Fig. 7 further illustrates a method at 130 for anonymously testing
and reporting drug efficacy or safety, in accordance with one embodiment of
the present invention. The method includes assembling test kits, at 132 and
distributing the test kits, at 134. The test kits may be distributed to providers
and/or to retail establishments, such as pharmacies, drug stores, grocery stores,
etc. In some embodiments, assembling the kits includes generating a
matched specimen identifier and result request identifiers for each kit. The
matched identifiers may be maintained in a database managed by the test
manager. In other embodiments, the specimen identifiers and result request
identifiers are generated after executing the user software program. Such
identifiers may be sent to the test manager.
Providers may, prior to prescribing a drug to a user, wish to
understand the effectiveness and safety of the drug on the particular user. Thus,
a provider may identify a user, at 136, and distribute the kit to the user, at 138.
In some embodiments, the kit may include a provider results request with a
provider results request identifier. The provider may forward the provider
results request with the provider results request identifier to the test manager, at
139.
As described above, the genetic testing kit may include user
software, which enables a user to anonymously request the test results. A user
who has access to a computer, at 140, may install the software containing a
coded user results request identifier, at 142. Although illustrated prior to the
user collecting the test specimen, the user may install or execute the software
before or after collecting and sending the sample to the test manager or testing
facility.
The user may be able to create a security code or personal
pin/key to limit access to the software, at 144. The security codes may be any
suitable personal code that may enable a user to ensure that the software has
not been previously loaded. The security codes further may enable the user to
access a personal electronic file created using the software from a different
computing device. Additionally, the security codes may allow multiple test
results to be compiled together.
In some embodiments, a questionnaire may be provided, as
shown at 146. For example, the software may include a personal questionnaire,
including lifestyle questions. The answers to such questionnaires may be
maintained in an anonymous database. User information or data, such as
responses to questionnaires, may be transferred to the test manager by the
personal software.
If a user opts to not execute the software, the user may send in a
user mail-in card with the results request identifier to the test manager, at 148.
Questionnaires may be provided, which are intended to be mailed to the test
manager or other suitable facility with the mail-in card.
The method further includes, a user collecting a genetic sample,
at 150 and forwarding the genetic sample for testing, at 152. The genetic
sample may be forwarded to a test manager who routes the genetic sample to
the appropriate testing facility. Alternatively, the user may send the genetic
sample directly to a testing facility. The testing facility may route the specimen
to a more specific laboratory depending on the type of test specimen. The
testing facility performs the appropriate analysis and forwards the results to the
test manager. In some embodiments, the testing facility enters the test results
into a networked computer system. The test results may be identified by the
specimen identifier that originally accompanied the test specimen, at 154.
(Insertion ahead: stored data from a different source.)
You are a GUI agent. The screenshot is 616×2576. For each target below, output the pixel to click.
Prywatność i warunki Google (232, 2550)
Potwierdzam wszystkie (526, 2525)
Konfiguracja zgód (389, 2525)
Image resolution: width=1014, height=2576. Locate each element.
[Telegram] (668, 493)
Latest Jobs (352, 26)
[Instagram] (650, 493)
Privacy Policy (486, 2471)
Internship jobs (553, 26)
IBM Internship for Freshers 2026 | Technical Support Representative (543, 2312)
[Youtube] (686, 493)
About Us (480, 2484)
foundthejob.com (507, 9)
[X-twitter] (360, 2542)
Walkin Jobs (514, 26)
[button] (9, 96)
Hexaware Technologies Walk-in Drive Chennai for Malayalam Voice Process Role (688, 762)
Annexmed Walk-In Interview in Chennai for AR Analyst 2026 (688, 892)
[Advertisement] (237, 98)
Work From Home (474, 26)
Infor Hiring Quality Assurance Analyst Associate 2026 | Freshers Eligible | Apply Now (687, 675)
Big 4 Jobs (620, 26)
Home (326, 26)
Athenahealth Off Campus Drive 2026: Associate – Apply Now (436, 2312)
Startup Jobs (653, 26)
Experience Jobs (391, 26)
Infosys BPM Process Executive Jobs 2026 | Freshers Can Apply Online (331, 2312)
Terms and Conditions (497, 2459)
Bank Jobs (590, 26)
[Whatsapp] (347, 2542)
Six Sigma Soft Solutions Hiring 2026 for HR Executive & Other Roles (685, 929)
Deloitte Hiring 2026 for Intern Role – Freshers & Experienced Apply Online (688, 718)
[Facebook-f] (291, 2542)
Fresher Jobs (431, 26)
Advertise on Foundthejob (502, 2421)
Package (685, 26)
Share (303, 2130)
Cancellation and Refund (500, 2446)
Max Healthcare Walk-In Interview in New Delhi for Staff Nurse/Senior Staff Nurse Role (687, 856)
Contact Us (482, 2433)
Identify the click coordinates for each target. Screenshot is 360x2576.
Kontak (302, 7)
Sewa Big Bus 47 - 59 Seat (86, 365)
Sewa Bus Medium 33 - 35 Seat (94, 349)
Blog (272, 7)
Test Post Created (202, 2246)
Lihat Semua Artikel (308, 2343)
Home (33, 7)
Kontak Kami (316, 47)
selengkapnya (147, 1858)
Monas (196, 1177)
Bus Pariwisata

Upon receipt of the test results, the test manager links the
specimen identifier with the coded results request, at 156. As used herein, a
coded results request is a combination of the results request (such as a user
results request and/or a provider results request) and the associated results
request identifiers. Thus, the specimen identifier may be matched with the user
results request identifier and/or the provider results request identifier. The test
results are then forwarded to the user and/or provider in accordance with the
results requests.
For example, if the user executed the user software, at 158, the
test results may be accessible via the software. In some embodiments, the user
may use the software to check if the test results are available. The user may
then access the test results through the computer, at 162. In other embodiments,
the software may automatically check whether the test results are available, at
160. For example, the software may perform an automated periodic request
whether the test results are available. When available, the test results may be
automatically sent and received by the user's local computer operating the
software. In some embodiments, once the test results are received, the results
reporting portion of the software may be disabled and the message system
between the software and the test manager may be enabled. Alternatively, if the
user did not execute the software, the user may receive the test results at the
address on the mail-in card, at 164.
Similarly, if the provider forwarded a provider results request, at
166, the test results may be sent to the provider in accordance with the provider
results request, at 168. For example, if the provider executed a provider
application program, the test results may be electronically sent to the provider
via a computer network. In some embodiments, the tests results may be sent
automatically, while in other embodiments, the user may have to request the
test results. Alternatively, if the provider mailed in a provider card, the results
may be mailed to the provider. The provider may be able to match the test
results with a patient specific code.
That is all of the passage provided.